Elevated levels of the sodium-chloride cotransporter (NCC) and phosphorylated NCC (pNCC) are possible indicators of primary aldosteronism (PA), however, these effects might also be caused by hypokalemia.
In PA patients, plasma potassium was measured. Patients were given enough oral potassium chloride (KCl) over the course of 24 hours if their potassium level was less than 4.0 mmol/L in order to get it as near to that level as feasible. To ascertain the effects on NCC, urine extracellular vesicles (uEVs) and clinical chemistries were evaluated.
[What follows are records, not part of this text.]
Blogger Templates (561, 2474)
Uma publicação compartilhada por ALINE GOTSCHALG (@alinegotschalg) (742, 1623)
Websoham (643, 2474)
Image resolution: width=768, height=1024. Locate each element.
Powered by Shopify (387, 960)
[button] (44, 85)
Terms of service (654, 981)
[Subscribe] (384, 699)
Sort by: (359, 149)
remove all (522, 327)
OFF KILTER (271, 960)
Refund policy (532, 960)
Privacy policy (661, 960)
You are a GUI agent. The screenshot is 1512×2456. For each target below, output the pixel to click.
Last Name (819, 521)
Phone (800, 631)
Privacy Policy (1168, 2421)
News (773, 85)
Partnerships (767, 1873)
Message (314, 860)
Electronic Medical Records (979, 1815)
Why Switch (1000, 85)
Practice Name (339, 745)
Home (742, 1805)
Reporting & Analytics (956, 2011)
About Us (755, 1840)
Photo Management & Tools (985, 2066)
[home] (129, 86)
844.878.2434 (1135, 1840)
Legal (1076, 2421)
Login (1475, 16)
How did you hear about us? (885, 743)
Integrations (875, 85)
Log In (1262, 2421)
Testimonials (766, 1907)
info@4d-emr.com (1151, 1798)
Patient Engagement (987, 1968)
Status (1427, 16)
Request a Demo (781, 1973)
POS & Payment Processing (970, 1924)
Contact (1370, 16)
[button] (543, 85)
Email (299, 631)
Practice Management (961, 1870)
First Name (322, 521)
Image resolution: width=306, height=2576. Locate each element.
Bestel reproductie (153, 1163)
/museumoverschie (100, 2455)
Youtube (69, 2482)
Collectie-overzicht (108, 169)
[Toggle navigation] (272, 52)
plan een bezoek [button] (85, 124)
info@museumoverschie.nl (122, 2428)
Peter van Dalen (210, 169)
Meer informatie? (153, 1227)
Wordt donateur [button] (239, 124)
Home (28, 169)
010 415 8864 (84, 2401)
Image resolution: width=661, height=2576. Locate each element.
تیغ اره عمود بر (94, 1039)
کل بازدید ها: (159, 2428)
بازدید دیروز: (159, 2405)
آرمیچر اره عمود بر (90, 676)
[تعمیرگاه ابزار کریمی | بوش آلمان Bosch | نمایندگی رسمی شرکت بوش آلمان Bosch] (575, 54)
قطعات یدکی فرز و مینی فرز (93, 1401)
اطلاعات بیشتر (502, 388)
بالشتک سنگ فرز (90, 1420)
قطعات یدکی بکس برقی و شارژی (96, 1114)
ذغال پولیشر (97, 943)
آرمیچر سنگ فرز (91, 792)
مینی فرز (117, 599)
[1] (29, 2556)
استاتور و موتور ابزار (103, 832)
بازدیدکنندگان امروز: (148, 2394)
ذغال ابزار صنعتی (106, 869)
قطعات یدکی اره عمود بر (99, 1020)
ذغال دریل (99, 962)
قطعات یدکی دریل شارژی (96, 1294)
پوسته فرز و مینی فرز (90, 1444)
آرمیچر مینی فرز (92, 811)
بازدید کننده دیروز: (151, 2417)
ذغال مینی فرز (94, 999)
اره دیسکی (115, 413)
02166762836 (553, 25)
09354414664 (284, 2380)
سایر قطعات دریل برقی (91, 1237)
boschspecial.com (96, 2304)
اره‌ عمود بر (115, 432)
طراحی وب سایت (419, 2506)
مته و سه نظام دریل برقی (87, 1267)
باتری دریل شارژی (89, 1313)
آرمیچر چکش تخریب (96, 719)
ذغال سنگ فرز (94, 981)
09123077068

Plasma potassium increased (from 3.4 to 4.0 mmol/L, P<0.001), aldosterone increased (from 305 to 558 pmol/L, P=0.01), and renin increased (from 1.2 to 2.5 mU/L, P<0.001) among 21 PA patients who received a median total dose of 6.0 [2.4, 16.8] g KCl, while uEV levels of NCC decreased (median fold change [FC] (post/basal) = 0.71 [0.09, 1.99], P=0.02), pT60-NCC (FC=0.84 [0.06, 1.66], P=0.05) and pT55/60-NCC (FC=0.67 [0.08, 2.42], P=0.02). However, there were increases in plasma aldosterone (from 178 to 418 pmol/L, P=0.006) and renin (from 2.0 to 3.0 mU/L, P=0.009), but there were no obvious changes in plasma potassium, NCC abundance, or phosphorylation status in the 10 PA patients who did not receive KCl. Plasma potassium had an inverse relationship with the uEV levels of NCC (R2=0.11, P=0.01), pT60-NCC (R2=0.11, P=0.01), and pT55/60-NCC (R2=0.11, P=0.01).
Despite a considerable increase in plasma aldosterone, acute oral KCl loading restored plasma potassium in PA patients and reduced NCC abundance and phosphorylation. This was in line with the theory that potassium supplementation in patients with PA canceled off the NCC-stimulating effects of aldosterone. The elevated plasma aldosterone in PA patients without supplemental KCl may be the result of the hormone’s reaction to a posture-related stressor.